The challenges facing leaders today create a complex business landscape: Your business is more global, the pace is faster, technology is reframing your competitive world while customers, armed with more information and more choices, are changing their expectations and demands.
That picture also reflects the challenges that face the more than 6,000 registered investment advisors who work with TD Ameritrade, leaders of firms that manage a total of more than $3 trillion of assets for their clients. While they deal with the increasing complexity of the financial world, market volatility and a changing regulatory environment, these advisors also manage their own businesses and face their own leadership challenges around growth, technology, sustainability and customer relationship.
That’s why TD Ameritrade recently brought together a group of 200 top registered investment advisors (RIAs) for a leadership conference at The Broadmoor in Colorado. The three-day event featured speakers such as presidential biographer and historian Doris Kearns Goodwin and Duke University basketball coach Mike Krzyzewski, talking about strategies for leadership and resilience and self-reflection. The program also included workshops that explored management trends and insights into the future of the advisor industry.
Tim Hockey, president and CEO of TD Ameritrade, described the world of today’s advisors as one that is being reshaped by technology, hyper-connectivity and a shifting customer experience. In working with TD Ameritrade’s clients, providing services that range from a portfolio platform to advocacy and management consultant, Hockey said the company takes a holistic view of developing leadership.

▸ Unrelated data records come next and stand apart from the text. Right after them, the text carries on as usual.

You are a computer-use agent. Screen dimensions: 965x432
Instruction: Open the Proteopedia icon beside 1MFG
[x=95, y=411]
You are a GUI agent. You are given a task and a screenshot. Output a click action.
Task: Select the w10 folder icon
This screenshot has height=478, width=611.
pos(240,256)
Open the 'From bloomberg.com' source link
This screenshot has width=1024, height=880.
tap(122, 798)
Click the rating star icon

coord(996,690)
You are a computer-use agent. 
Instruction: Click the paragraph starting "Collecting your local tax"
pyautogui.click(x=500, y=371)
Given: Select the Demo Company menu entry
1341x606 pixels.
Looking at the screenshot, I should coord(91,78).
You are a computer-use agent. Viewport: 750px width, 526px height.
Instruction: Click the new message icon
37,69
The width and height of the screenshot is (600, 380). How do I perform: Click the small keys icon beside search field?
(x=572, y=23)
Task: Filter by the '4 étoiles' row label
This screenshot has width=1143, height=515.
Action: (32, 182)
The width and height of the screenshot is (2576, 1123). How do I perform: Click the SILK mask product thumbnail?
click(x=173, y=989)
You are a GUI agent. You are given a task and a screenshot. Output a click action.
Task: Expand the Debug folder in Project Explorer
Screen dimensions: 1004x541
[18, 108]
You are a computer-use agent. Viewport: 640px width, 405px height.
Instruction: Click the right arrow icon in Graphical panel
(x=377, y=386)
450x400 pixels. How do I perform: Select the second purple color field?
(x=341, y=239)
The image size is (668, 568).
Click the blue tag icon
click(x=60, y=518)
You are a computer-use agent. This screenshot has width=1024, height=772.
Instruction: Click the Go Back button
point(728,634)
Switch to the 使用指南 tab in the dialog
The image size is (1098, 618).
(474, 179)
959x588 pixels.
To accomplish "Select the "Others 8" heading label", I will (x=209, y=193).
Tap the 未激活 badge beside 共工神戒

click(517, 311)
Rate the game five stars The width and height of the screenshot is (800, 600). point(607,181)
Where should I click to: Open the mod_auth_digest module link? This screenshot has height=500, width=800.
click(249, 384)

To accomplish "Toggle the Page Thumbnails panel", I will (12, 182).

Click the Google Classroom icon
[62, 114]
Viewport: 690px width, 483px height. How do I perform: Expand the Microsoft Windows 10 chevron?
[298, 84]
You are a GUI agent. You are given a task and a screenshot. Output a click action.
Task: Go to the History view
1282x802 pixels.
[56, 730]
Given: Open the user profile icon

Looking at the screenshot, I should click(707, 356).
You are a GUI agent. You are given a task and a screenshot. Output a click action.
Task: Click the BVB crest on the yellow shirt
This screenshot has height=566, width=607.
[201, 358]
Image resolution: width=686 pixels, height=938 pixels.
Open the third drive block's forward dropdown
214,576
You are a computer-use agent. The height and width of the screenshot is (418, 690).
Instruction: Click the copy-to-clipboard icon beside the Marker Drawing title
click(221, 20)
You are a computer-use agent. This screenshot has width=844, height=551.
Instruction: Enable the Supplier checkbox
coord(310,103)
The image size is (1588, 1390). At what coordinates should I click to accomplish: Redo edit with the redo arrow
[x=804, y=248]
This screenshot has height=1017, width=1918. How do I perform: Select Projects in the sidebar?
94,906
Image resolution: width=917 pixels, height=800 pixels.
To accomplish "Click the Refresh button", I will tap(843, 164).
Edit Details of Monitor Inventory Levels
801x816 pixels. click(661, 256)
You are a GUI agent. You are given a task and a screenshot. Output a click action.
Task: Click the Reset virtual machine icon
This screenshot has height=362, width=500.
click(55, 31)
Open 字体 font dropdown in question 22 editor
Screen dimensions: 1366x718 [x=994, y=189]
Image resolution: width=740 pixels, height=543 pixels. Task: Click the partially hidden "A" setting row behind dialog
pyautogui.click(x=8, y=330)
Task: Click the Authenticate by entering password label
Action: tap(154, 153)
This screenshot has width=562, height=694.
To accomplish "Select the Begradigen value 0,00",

“Advisors look to us for best practices, not just in running the business but in becoming a better leader,” he said. “The best leaders constantly ask how can I be a better leader, not just so I can think through a business problem or get a competitive edge, but so I can develop as a human being. The best leaders are lifelong students.”
Hockey singled out some areas where leaders of advisor firms – and other organizations – must adjust to new ways of operating:
Technology Changes the Game – But Not in the Way We Expected. In the early days, people said the Internet will do away with the middle man in investing and other services. With so much information and so many transaction channels available, some experts said people would believe they no longer need an advisor. That did not turn out to be true, Hockey said. With so much data and information overwhelming them, people are turning to advisors. Indeed, the RIA channel has experience significant growth in the past decade.
But the winners in the future will be the advisors who understand that technology allows them to be more efficient – and find new ways demonstrate their value to clients.
“The ability to build an asset allocation model is now table stakes – we have technology that can do that,” Hockey said. He pointed to TD Ameritrade’s open-architecture platform that provides trading and portfolio management, giving advisors the ability to customize their offerings and supply a variety of portfolio strategies that tap into the minds of money managers without any of the complexities associated with outsourcing portfolio construction.
Hockey predicted a world where technology like Amazon’s Alexa would be part of the advisor toolkit, providing quotes, and fact and figures in meetings while the advisors deploy online platforms to create portfolios and offer highly personalized services.
“The best advisors will understand technology tools to automate so they can specialize in what cannot be automated,” he said. “The winners in the future will be the ones who embrace technology and use it to move upstream.”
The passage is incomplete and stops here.